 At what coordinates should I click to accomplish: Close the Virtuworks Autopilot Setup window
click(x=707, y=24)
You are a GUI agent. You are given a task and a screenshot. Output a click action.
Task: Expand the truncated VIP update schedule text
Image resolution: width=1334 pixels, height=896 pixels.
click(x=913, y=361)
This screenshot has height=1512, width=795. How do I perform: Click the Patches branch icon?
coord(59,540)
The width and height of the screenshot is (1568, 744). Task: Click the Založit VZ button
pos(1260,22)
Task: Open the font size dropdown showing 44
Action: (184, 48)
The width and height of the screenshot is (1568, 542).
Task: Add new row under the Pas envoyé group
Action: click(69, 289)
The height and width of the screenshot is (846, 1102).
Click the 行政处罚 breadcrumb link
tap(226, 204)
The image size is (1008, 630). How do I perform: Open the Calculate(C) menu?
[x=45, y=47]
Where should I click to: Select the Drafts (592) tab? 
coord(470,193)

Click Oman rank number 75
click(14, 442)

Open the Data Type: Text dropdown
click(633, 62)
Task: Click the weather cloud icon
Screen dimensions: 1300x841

===============

**EXERCISE INSTRUCTIONS**
Exactly as given, repeat each line above.

**ANSWER TO THIS PROBLEM**
 At what coordinates should I click to accomplish: Close the Virtuworks Autopilot Setup window
click(x=707, y=24)
You are a GUI agent. You are given a task and a screenshot. Output a click action.
Task: Expand the truncated VIP update schedule text
Image resolution: width=1334 pixels, height=896 pixels.
click(x=913, y=361)
This screenshot has height=1512, width=795. How do I perform: Click the Patches branch icon?
coord(59,540)
The width and height of the screenshot is (1568, 744). Task: Click the Založit VZ button
pos(1260,22)
Task: Open the font size dropdown showing 44
Action: (184, 48)
The width and height of the screenshot is (1568, 542).
Task: Add new row under the Pas envoyé group
Action: click(69, 289)
The height and width of the screenshot is (846, 1102).
Click the 行政处罚 breadcrumb link
tap(226, 204)
The image size is (1008, 630). How do I perform: Open the Calculate(C) menu?
[x=45, y=47]
Where should I click to: Select the Drafts (592) tab? 
coord(470,193)

Click Oman rank number 75
click(14, 442)

Open the Data Type: Text dropdown
click(633, 62)
Task: Click the weather cloud icon
Screen dimensions: 1300x841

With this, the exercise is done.